Saturday, May 17, 2014

Emergency aid exception is limited and does not cover property

Stephen J. Atherton won in State v. Neighbors, No. 105,588 (Kan. April 25, 2014), affirming Judge Fowler's suppression order in a Lyon County drug prosecution.  The primary issue before the KSC was the application of the emergency aid exception.  Officers had responded to a landlord's call about a nonresponsive person in one of his apartments.  Officers, also unable to get a response, entered the apartment.  Upon entry, the officers found Mr. Neighbors, who woke up and told officers that he had permission to be in the apartment from the tenant, who was in jail.  Officers confirmed that the tenant was in jail and that Mr. Neighbors had permission to be in the apartment.  Meanwhile, because the persons were recognized as drug offenders, drug investigators arrived and began an investigation.  The KSC held that this crossed the line of a permissible emergency aid exception to the Fourth Amendment.  Aligning itself with Brigham City v. Stuart, 547 U.S. 398, 403, 406-07 (2006), the KSC held that warrantless entry under the emergency aid doctrine does not cover property and must be limited and end when the emergency ends:
Accordingly, the emergency aid exception must be seen as a limited exception permitting a warrantless search when: (1) law enforcement officers enter the premises with an objectively reasonable basis to believe someone inside is seriously injured or imminently threatened with serious injury; and (2) the manner and scope of any ensuing search once inside the premises is reasonable. Our prior caselaw holding otherwise is overruled.
Using this test, the initial entry into the apartment was lawful.  But the continued detention and investigation was not:
In Neighbors' case, the only evidence arguably in plain view was the Q-Tip, and it is unclear from the record whether it was even confiscated. The only testimony at the suppression hearing was that Delgado observed it, but there was no testimony indicating it was tested for drugs. But even assuming Neighbors' motion to suppress included the Q-Tip, it is questionable whether the seizure could be upheld under the plain-view exception because its incriminating nature was not apparent without conducting some further search of it. More importantly, and as discussed next, Delgado was not lawfully present from the outset, so his discovery of the Q-Tip fell outside the justification for the initial entry.

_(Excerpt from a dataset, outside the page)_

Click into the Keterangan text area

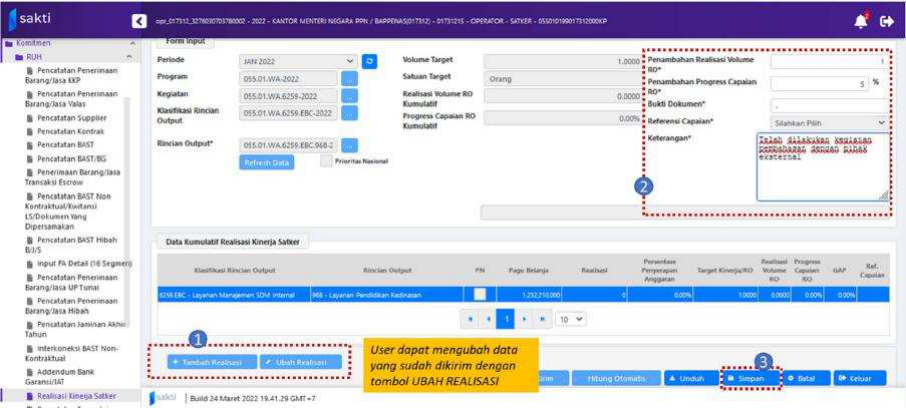[822, 165]
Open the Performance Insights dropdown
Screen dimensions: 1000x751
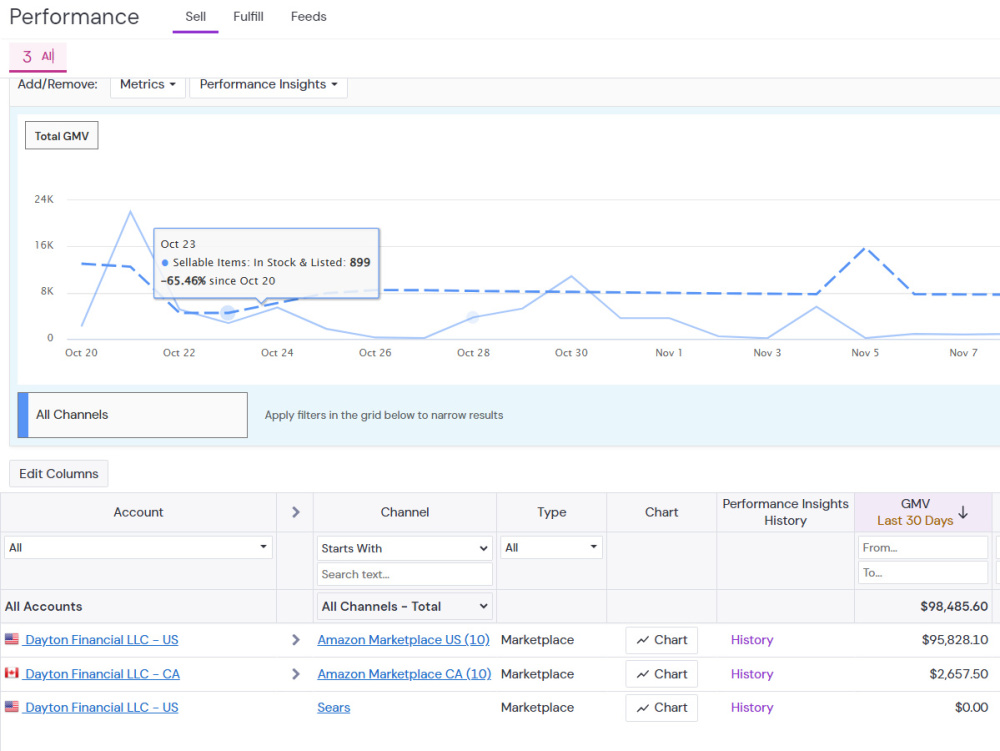[268, 85]
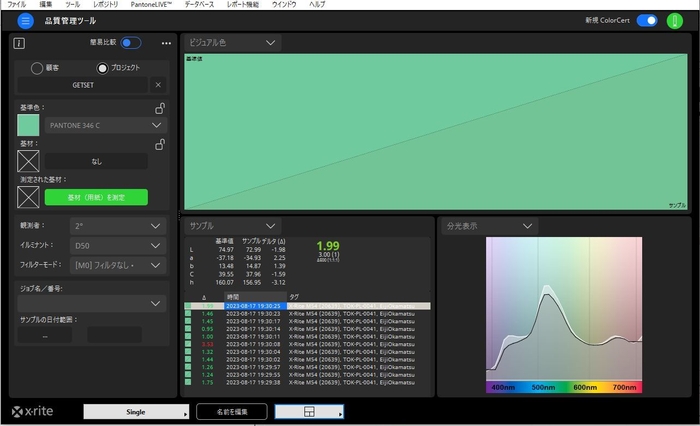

The KSC also soundly rejected the COA's rationale that the criminal investigation itself constitutes an emergency:
One additional problem we note with the panel's analysis is that it seems to create an end run around the probable cause requirement by characterizing a criminal investigation itself as an emergency.  We reject that suggestion. We cannot find any previous Kansas case invoking the emergency aid exception for the protection of property. And as mentioned earlier, this expansion of the exception would be difficult to reconcile with Brigham City
We hold the emergency aid exception—as articulated in Brigham City—does not apply to the protection of property. We hold further that the potential medical emergency that justified the four officers' initial entry into the apartment abated prior to the time Delgado arrived.
This last holding may have some application in a Confrontation Clause analysis too.